↓

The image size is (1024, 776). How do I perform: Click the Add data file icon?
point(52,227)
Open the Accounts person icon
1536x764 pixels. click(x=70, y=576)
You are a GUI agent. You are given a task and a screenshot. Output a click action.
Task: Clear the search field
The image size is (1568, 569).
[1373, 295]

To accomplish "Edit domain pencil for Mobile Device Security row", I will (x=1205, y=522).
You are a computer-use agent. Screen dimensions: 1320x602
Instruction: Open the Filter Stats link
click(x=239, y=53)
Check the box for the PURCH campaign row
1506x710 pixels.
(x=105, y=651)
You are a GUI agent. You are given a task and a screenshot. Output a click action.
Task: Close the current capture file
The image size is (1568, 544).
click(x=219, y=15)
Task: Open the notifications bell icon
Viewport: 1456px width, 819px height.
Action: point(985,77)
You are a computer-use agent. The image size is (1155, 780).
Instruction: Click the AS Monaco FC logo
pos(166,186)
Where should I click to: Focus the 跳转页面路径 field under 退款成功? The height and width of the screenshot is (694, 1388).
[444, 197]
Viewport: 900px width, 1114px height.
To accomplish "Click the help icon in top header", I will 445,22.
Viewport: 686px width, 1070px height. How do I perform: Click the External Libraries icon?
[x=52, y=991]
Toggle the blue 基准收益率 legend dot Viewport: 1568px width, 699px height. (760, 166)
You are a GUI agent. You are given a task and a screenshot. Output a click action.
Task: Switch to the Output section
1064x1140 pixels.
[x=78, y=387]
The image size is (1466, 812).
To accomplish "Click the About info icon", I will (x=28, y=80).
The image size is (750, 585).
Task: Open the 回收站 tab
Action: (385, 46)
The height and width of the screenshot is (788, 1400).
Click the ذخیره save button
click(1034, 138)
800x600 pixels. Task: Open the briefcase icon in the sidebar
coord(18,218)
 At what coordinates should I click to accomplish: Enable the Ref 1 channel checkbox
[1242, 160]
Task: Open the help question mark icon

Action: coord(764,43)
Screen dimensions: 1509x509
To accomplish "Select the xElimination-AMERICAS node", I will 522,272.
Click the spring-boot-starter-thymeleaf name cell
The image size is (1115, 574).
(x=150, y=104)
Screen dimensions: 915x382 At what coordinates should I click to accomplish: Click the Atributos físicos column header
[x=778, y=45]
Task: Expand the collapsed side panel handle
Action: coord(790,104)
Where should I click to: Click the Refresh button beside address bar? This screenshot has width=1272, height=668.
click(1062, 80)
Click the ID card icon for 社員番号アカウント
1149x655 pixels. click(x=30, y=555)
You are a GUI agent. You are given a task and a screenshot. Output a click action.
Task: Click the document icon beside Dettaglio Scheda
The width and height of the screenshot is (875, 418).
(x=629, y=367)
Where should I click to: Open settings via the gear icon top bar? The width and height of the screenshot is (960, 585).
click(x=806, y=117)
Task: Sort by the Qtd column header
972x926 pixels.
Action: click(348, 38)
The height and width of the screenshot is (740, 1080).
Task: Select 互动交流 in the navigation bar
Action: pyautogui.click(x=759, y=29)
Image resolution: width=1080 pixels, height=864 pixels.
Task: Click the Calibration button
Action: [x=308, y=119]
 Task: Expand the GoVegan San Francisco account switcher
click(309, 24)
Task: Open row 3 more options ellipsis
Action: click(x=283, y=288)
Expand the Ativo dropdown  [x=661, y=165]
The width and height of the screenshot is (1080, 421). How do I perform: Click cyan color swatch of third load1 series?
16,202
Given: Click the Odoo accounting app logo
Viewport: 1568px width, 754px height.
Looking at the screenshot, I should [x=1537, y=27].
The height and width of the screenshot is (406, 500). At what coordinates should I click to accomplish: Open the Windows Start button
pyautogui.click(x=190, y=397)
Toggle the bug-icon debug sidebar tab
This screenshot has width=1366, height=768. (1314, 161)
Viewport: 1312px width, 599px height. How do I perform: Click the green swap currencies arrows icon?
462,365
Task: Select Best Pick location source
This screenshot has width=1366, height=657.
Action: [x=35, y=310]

↑

**Problem description:**
Return every line from the one containing "Screen dimensions: 915x382" down to the one containing "Action: coord(790,104)", copied exactly and including both of those lines.

**Solution to this exercise:**
Screen dimensions: 915x382 At what coordinates should I click to accomplish: Click the Atributos físicos column header
[x=778, y=45]
Task: Expand the collapsed side panel handle
Action: coord(790,104)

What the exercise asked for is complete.